* **WORK TASK**:
Retype, word for word, the line holding "Given: Select the 2000 Africa bar" and every line below it to the end of the listing. Leave out the pictures.

* **DATA**:
★ ★ ★
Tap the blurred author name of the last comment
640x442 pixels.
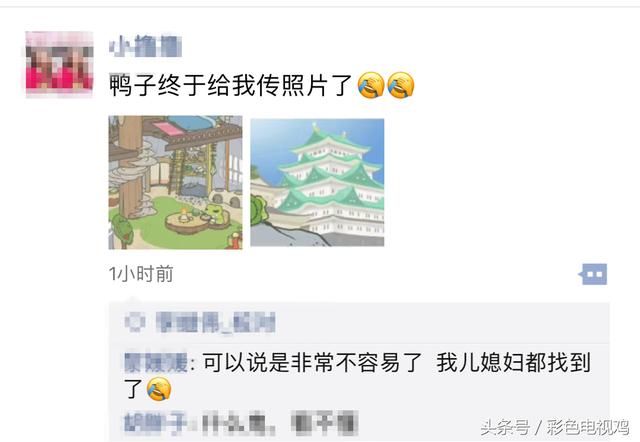coord(156,422)
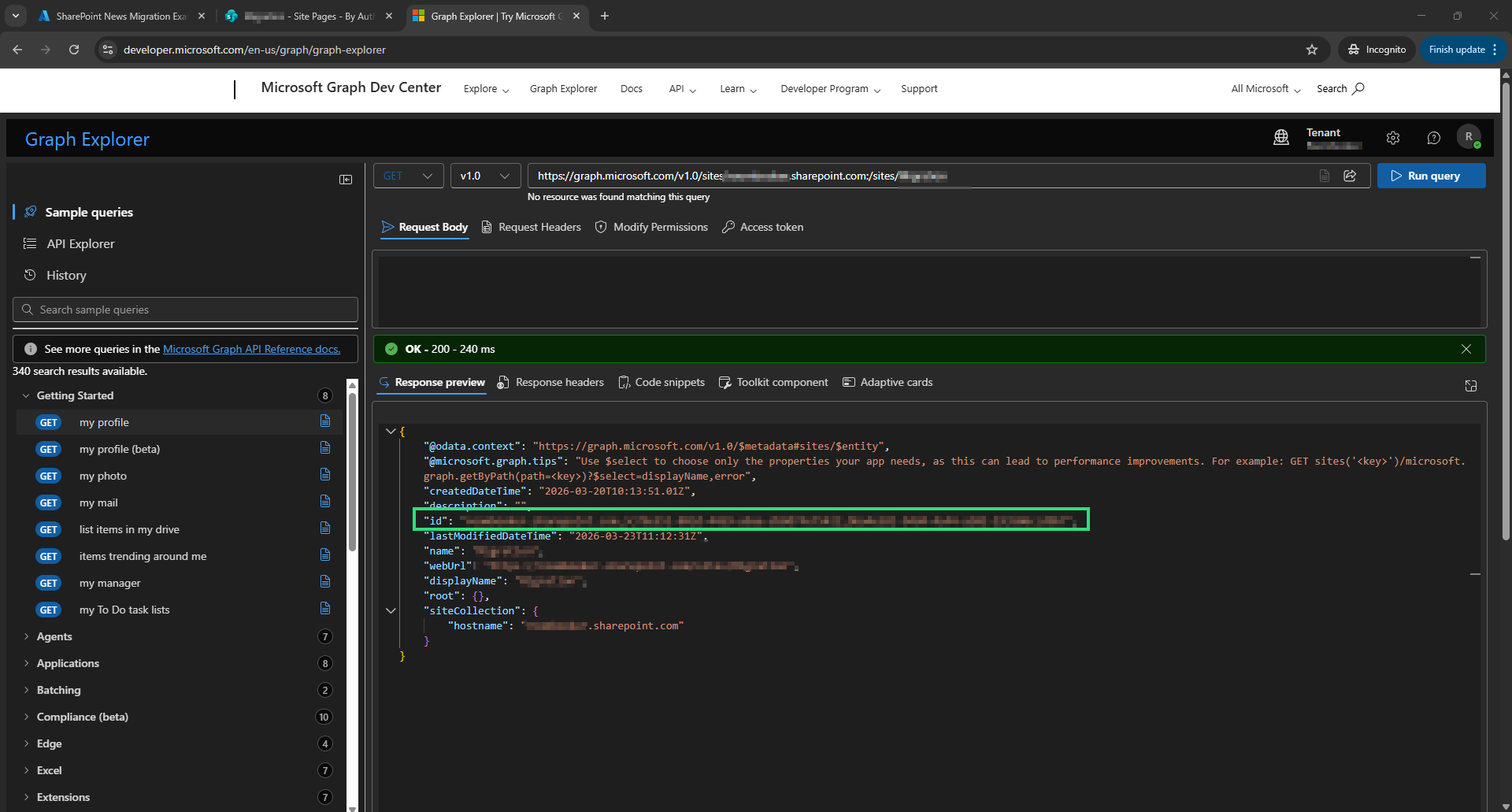Image resolution: width=1512 pixels, height=812 pixels.
Task: Switch to the Response headers tab
Action: click(551, 383)
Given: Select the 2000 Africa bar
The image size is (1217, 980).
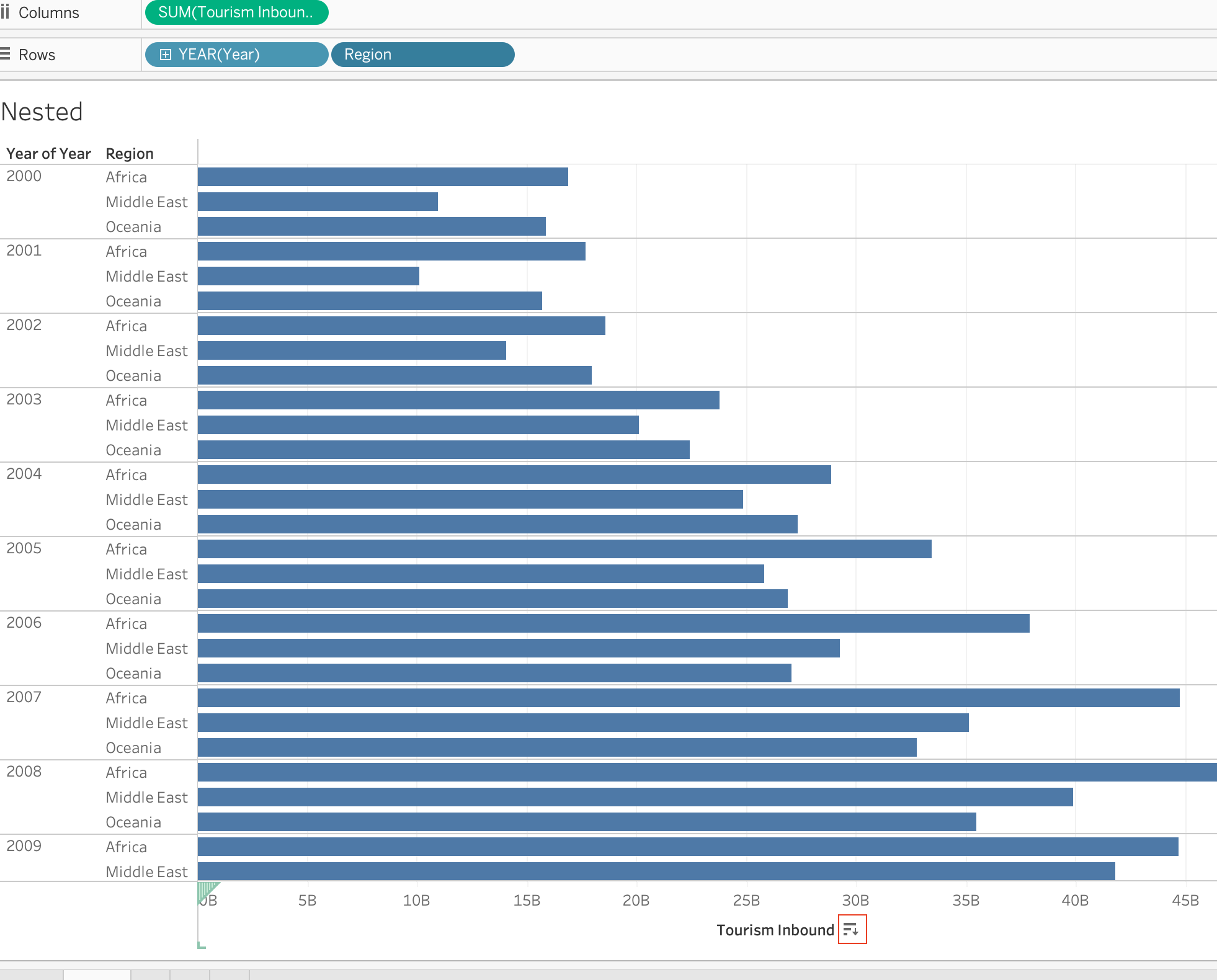Looking at the screenshot, I should tap(383, 177).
★ ★ ★
* **EXPECTED ANSWER**:
Given: Select the 2000 Africa bar
The image size is (1217, 980).
Looking at the screenshot, I should tap(383, 177).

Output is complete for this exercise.